## LISTED RECORDS
BEGIN
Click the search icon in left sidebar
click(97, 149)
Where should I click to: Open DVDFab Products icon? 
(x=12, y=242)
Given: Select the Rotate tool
END
BEGIN
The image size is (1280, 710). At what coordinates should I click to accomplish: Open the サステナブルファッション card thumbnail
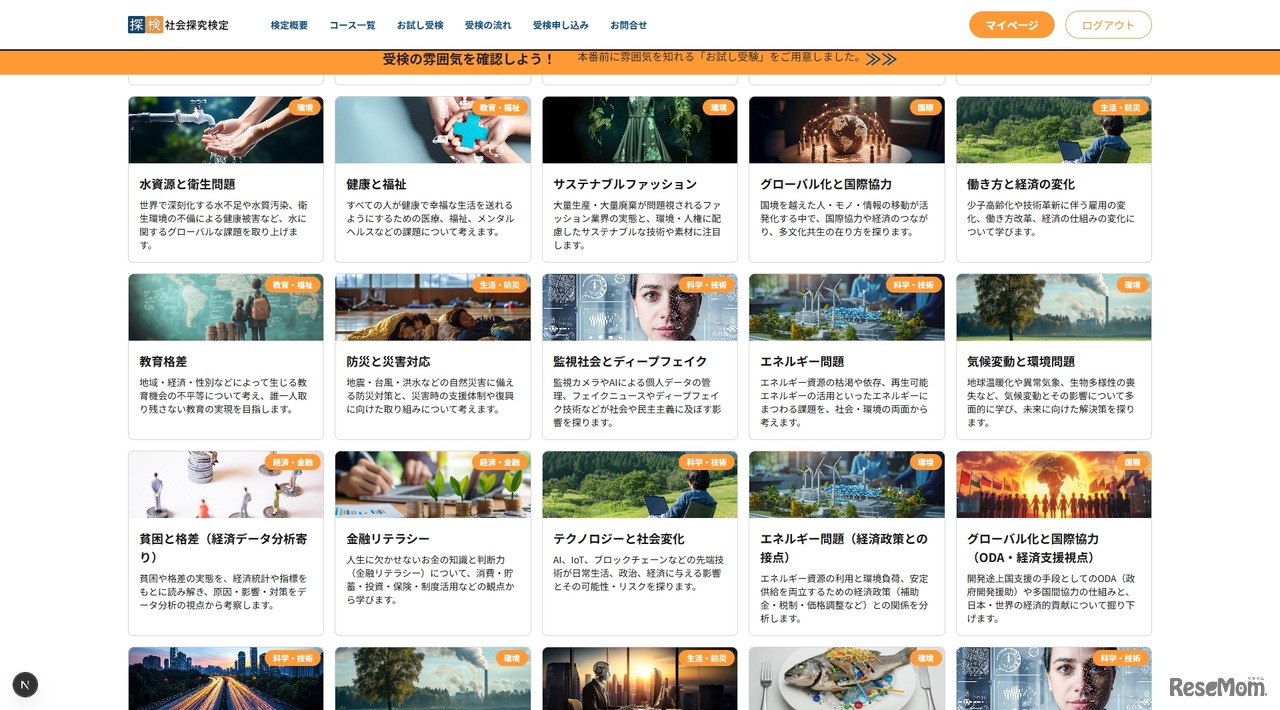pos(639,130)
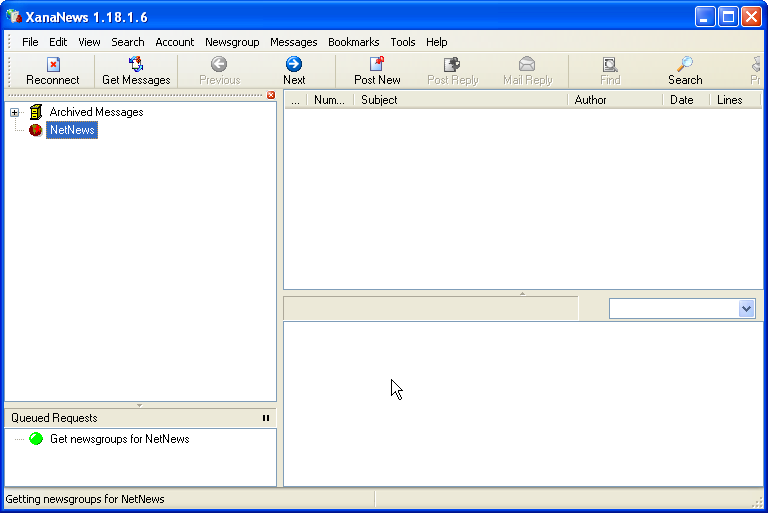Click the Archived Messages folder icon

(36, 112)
END
## YOUR INSTRUCTIONS
Look in the material above for the line with "Where should I" and the line with "Given: Select the Rotate tool", and transcribe exactly those lines and all lines between them, nothing more.

## SOLUTION FOR THIS EXERCISE
Where should I click to: Open DVDFab Products icon? 
(x=12, y=242)
Given: Select the Rotate tool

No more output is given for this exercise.